Am 9. Januar wurde im NDR ein Bericht über die beschleunigten Verfahren am Amtsgericht Neumünster ausgestrahlt, in dem unser Partner Strafverteidiger Gubitz zu Wort kam. Leider waren einige der Argumente, die gegen den „kurzen Prozess“ sprechen, zwar aufgenommen, aber nicht ausgestrahlt worden, so dass wir nun doch noch dieses Forum nutzen wollen, um das Wesentliche dazu zusammenzufassen. Außerdem schließt der Filmbericht mit einem Zitat des Direktors des Amtsgerichts Neumünster Martins: „Die Beweisregeln für das beschleunigte Verfahren sind genau die gleichen wie bei jedem anderen Verfahren auch“. Weil dieses Zitat den Abschluss des Berichts bildete und dem Fernsehzuschauer auch unmittelbar im Anschluss an eine entgegenstehende Äußerung unseres Kollegen unterbreitet wurde, soll ein Faktencheck erfolgen:

§ 420 StPO bestimmt zur Beweisaufnahme in beschleunigten Verfahren das Folgende:

„(1) Die Vernehmung eines Zeugen, Sachverständigen oder Mitbeschuldigten darf durch Verlesung von Protokollen über eine frühere Vernehmung sowie von Urkunden, die eine von ihnen erstellte Äußerung enthalten, ersetzt werden.

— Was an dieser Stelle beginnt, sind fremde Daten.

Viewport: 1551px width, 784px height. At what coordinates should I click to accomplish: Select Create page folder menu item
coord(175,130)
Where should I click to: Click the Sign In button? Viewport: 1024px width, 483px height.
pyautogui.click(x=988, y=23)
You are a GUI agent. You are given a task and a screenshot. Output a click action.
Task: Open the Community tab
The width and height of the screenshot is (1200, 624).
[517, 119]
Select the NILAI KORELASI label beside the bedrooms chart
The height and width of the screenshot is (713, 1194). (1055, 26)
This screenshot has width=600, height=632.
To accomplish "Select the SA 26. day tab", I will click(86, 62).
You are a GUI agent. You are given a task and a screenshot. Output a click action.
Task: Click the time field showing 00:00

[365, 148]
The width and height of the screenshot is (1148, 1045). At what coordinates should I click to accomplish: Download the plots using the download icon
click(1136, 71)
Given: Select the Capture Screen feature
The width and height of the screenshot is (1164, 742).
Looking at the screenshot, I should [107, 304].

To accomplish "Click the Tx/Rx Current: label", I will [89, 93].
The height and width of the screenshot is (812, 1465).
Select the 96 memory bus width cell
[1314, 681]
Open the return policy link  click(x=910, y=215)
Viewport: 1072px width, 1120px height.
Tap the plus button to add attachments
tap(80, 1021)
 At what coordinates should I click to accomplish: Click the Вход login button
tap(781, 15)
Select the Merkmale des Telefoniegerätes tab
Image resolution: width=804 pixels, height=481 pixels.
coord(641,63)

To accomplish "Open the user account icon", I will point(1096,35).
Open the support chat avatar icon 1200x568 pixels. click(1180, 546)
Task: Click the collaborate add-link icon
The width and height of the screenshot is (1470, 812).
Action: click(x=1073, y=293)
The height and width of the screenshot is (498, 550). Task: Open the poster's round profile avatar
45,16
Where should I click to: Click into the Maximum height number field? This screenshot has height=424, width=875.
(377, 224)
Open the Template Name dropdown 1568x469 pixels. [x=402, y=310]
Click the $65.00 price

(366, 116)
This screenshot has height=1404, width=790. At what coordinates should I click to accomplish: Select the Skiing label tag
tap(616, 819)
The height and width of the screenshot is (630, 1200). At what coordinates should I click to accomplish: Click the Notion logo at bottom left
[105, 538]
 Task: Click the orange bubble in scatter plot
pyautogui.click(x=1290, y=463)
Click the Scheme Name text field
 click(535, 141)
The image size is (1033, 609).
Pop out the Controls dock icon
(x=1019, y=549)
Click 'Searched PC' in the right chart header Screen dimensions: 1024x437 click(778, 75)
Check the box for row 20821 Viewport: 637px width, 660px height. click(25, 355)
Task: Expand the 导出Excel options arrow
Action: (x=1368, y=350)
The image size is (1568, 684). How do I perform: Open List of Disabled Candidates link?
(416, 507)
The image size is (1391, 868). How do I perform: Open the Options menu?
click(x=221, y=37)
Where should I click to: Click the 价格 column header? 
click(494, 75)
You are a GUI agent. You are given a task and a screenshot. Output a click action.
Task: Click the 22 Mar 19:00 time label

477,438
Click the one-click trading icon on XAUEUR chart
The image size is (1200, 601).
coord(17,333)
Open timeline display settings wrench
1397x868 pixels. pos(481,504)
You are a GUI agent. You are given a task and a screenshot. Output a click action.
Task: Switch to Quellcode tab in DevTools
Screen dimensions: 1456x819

(2) Erklärungen von Behörden und sonstigen Stellen über ihre dienstlichen Wahrnehmungen, Untersuchungen und Erkenntnisse sowie über diejenigen ihrer Angehörigen dürfen auch dann verlesen werden, wenn die Voraussetzungen des § 256 nicht vorliegen.“

Der Unterschied zum „normalen“ Verfahren ist also beispielsweise, dass Zeugen nicht gehört werden müssen, sondern deren Aussagen verlesen werden können. Dass dies einen erheblichen Unterschied markiert, ergibt sich auch schon aus der Überschrift des § 420 „Beweisaufnahme“ (des beschleunigten Verfahrens) , denn die Beweisaufnahme des „normalen“ Strafverfahres ist in den §§ 244 ff. StPO (§ 244 ebenfalls mit der Überschrift „Beweisaufnahme“) geregelt, zur Frage der Verlesbarkeit von Zeugenaussagen siehe insb. §§ 250 ff. StPO.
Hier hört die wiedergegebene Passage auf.